::: Passage :::
Rapid advances in computing systems have transformed every aspect of life as we know it. However, we are now facing significant challenges in our quest for even more advanced computing systems. With significant vulnerability to failures and defects in CMOS and emerging technologies, hardware robustness is a key challenge for a large class of future computing systems — from edge devices all the way to cloud servers. Due to explosive growth in our dependency and demands on these systems, there is an urgent need to design robust systems that performs correctly despite underlying disturbances caused by hardware failures, design flaws, software bugs, environmental effects, and malicious attacks.
At the same time, exciting opportunities in robust system design also arise with innovations in new technologies and applications. In particular, machine learning has already achieved substantial breakthroughs in many computing domains and is expected to become even more prominent in the future. In this talk, we will explore the intersection of robust system design and machine learning from two different angels.
First, existing machine learning techniques may be effectively utilized to design efficient and low-cost robust systems. We will show an example where machine learning is used to guide dynamic soft error resilience tuning in microprocessors, leading to 2X improvement in overall energy efficiency compared to static hardening techniques, which up to now have been shown to be the one of the most efficient and effective soft error resilience approaches, without sacrificing reliability.
::: Data :::
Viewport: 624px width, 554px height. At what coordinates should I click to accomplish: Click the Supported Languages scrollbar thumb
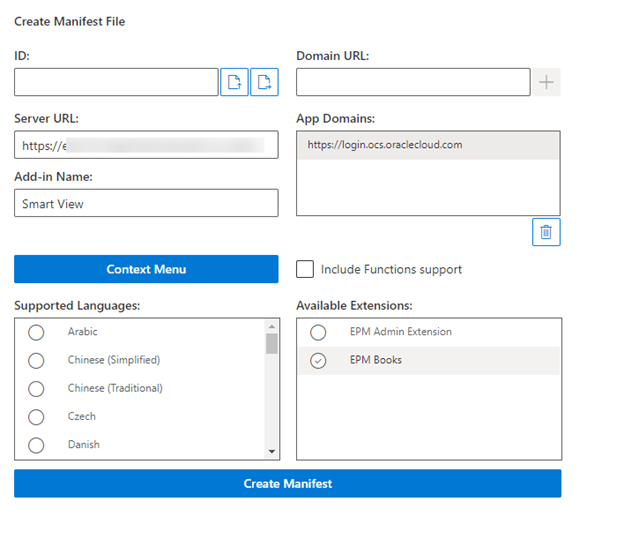click(271, 344)
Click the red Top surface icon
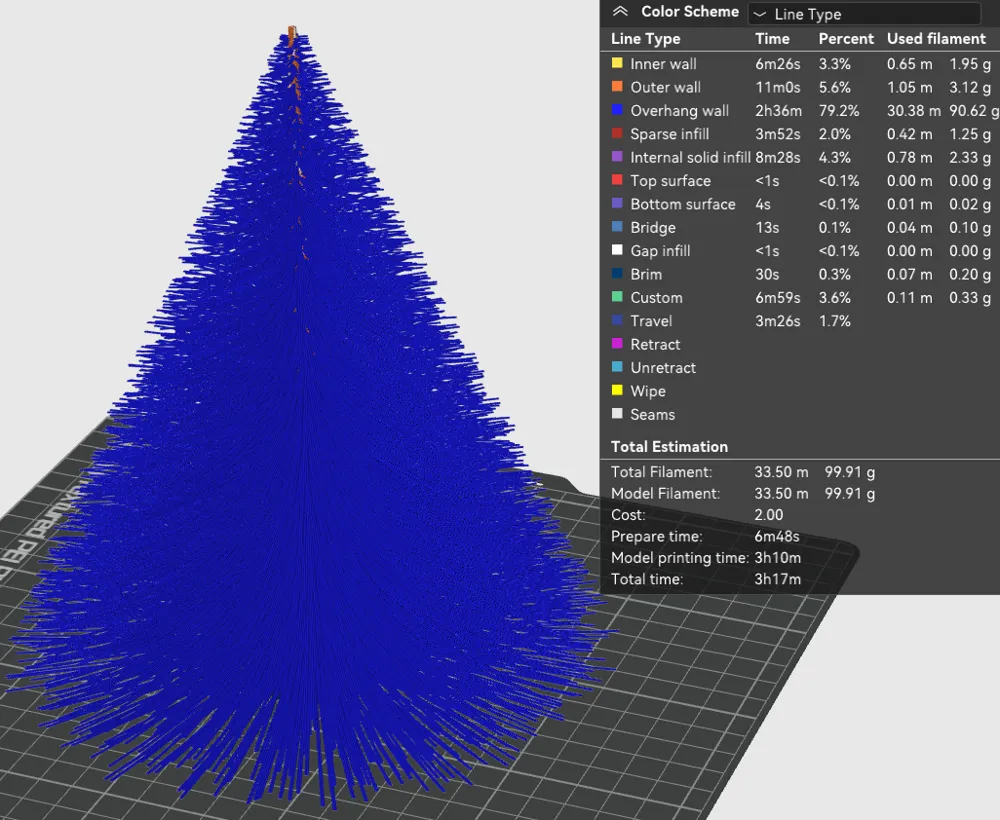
:::
■ **Exercise tasks**
A: In the talk abstract, rewrite the paragraph beginning "Rapid advances in computing systems" more briefly, keeping its main facts.
B: From the talk abstract, copy out the passage from "Rapid advances in" to "and malicious attacks.".
C: Extend the talk abstract on robust system design and machine learning, picking up after its final sentence.

■ **Results of the tasks**
A: Advances in computing have transformed life, but building even more advanced systems now faces major challenges. Because CMOS and emerging technologies are highly vulnerable to failures and defects, hardware robustness is a key challenge for future systems, from edge devices to cloud servers. Growing dependence on these systems makes it urgent to design robust systems that work correctly despite hardware failures, design flaws, software bugs, environmental effects, and malicious attacks.

B:
Rapid advances in computing systems have transformed every aspect of life as we know it. However, we are now facing significant challenges in our quest for even more advanced computing systems. With significant vulnerability to failures and defects in CMOS and emerging technologies, hardware robustness is a key challenge for a large class of future computing systems — from edge devices all the way to cloud servers. Due to explosive growth in our dependency and demands on these systems, there is an urgent need to design robust systems that performs correctly despite underlying disturbances caused by hardware failures, design flaws, software bugs, environmental effects, and malicious attacks.

C:
Second, robust systems optimized for efficient processing of machine learning applications are critical for pushing the frontiers of these applications. We will discuss our work on a direct-modulated optical interconnection network for large-scale interposer systems. Using multi-chip module GPUs as a case study, we find that our network design is capable of scaling up the number of streaming multiprocessors by up to 64X compared to the state-of-the-art today, while outperforming various competing designs in terms of energy efficiency, performance, and reliability. This will help satisfy the computing demands from future machine learning and other emerging applications.
Dr. Yanjing Li is an Assistant Professor in the Department of Computer Science (Systems Group) at the University of Chicago. Prior to joining University of Chicago, she was a senior research scientist at Intel Labs. She received a Ph.D. in Electrical Engineering from Stanford University, and a M.S. in Mathematical Sciences (with honors) and a B.S. in Electrical and Computer Engineering (with a double major in Computer Science) both from Carnegie Mellon University. Her research interests lie broadly in computer architecture, emerging technologies, and VLSI design and validation. The focuses of her current research include interactions between computing systems and machine learning, photonic interconnects and processing, hardware security, and robust memory systems. She has won various awards including the NSF/SRC Energy-Efficient Computing: from Devices to Architectures (E2CDA) program, Intel Labs Gordy Academy Award (highest honor in Intel Labs), multiple Intel recognition awards, Outstanding Dissertation Award (European Design and Automation Association), Best Student Paper Award (IEEE International Test Conference), and the Best Paper Award (IEEE VLSI Test Symposium).